I got the answer E, but the teacher said it was A.

My Work (tell me my mistake)

find $dx$ and $dy$ at the same time.

$dx(-15x^2-4y)-dy(4x+4y)=0$

$dx(-15x^2-4y)=dy(4x+4y)$

$\dfrac{dx(-15x^2-4y)}{dy(4x+4y)} = 1$

$\left(\dfrac{dy}{dx}\right) \dfrac{dx(-15x^2-4y)}{dy(4x+4y)} = 1\left(\dfrac{dy}{dx}\right)$

$ \dfrac{-15x^2-4y}{4x+4y} = \dfrac{dy}{dx}$ which is the same as E.

  • 0
    @julianKueshammer Did you find any mistakes?2012-11-14
  • 0
    It's not the same as $E$, it has a different sign in the denominator. However, it would be the same as $E$ if you hadn't switched that sign along the way.2012-11-14
  • 0
    @joriki, Where did I switch the sign?2012-11-14
  • 0
    Going from the first to the second line you did some silly error2012-11-14
  • 0
    @MaoYiyi I just made the title more descriptive.2012-11-14
  • 0
    @ Mao Yiyi: Now it's okay2012-11-14
  • 0
    How could **A** be the answer?2012-11-14
  • 0
    I guess the simple solution to that question is that A is not the answer but E is. You can cross check that at: [Wolfram|Alpha $-5x^3+-4xy-2y^2=1$](http://www.wolframalpha.com/input/?i=-5x^3+-4x*y-2y^2=1) in section implicit derrivatives.2012-11-14

2 Answers 2

2

If we have a relation $F(x,y)=0$ in which $y$ is a function of $x$ then : $$y'=\frac{-F_x}{F_y}$$ Here, $F(x,y)=-5x^3-4xy-2y^2-1=0$ and $F_x=-15x^2-4y, F_y=-4x-4y$. So, $$y'=\frac{15x^2+4y}{-4(x+y)}$$

  • 0
    F(x,y) = 1, not zero. ??? COuld you explain a bit more?2012-11-14
  • 0
    How does one get that formula.
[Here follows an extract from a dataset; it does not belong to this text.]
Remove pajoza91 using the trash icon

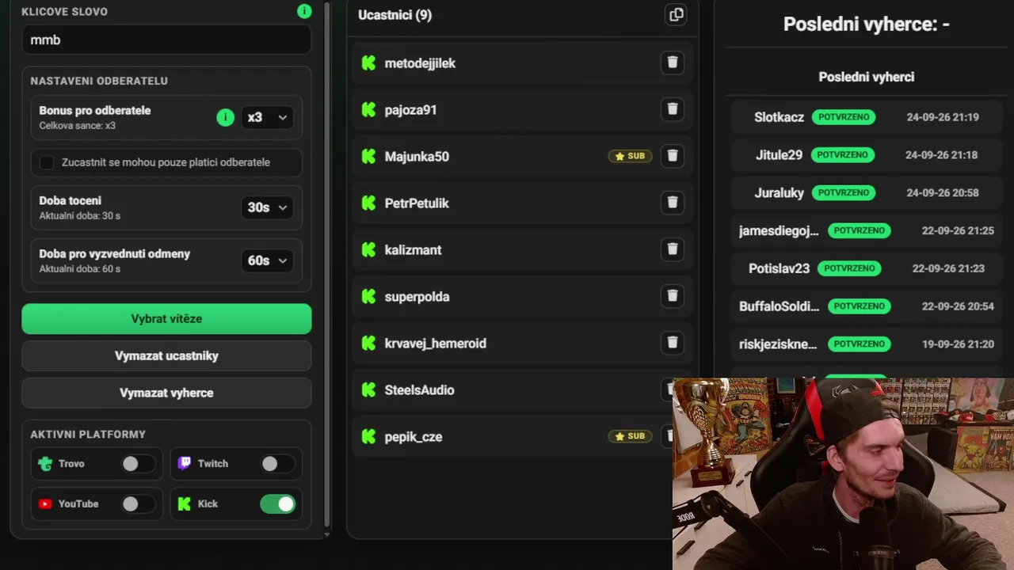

I tried searching for the LaTeX of your answer, but I didn't find anything that would explain it.2012-11-14
  • 1
    @MaoYiyi: Let $F(x,y)=0$. Now take the differential of it, considering that $y$ is a function of $x$. Then you get $$F_x(x,y)\frac{dx}{dx}+F_y(x,y)\frac{dy}{dx}=0$$ Rearranging the last equation, we have above.2012-11-15
  • 0
    @amWhy: More than expected are yours now Amy. Thanks dear.2013-04-04
0

$$-5x^3-4xy-2y^2 = 1$$ $$-15x^2-4y-4xy'-4yy'=0$$ $$4xy'+4yy'=-15x^2-4y$$ $$y'(4x+4y)=-15x^2-4y$$ $$y'=\frac{-15x^2-4y}{4x+4y}$$

  • 1
    This is what just Mao has given , it's nothing new!2012-11-14
  • 1
    that is right answer2012-11-14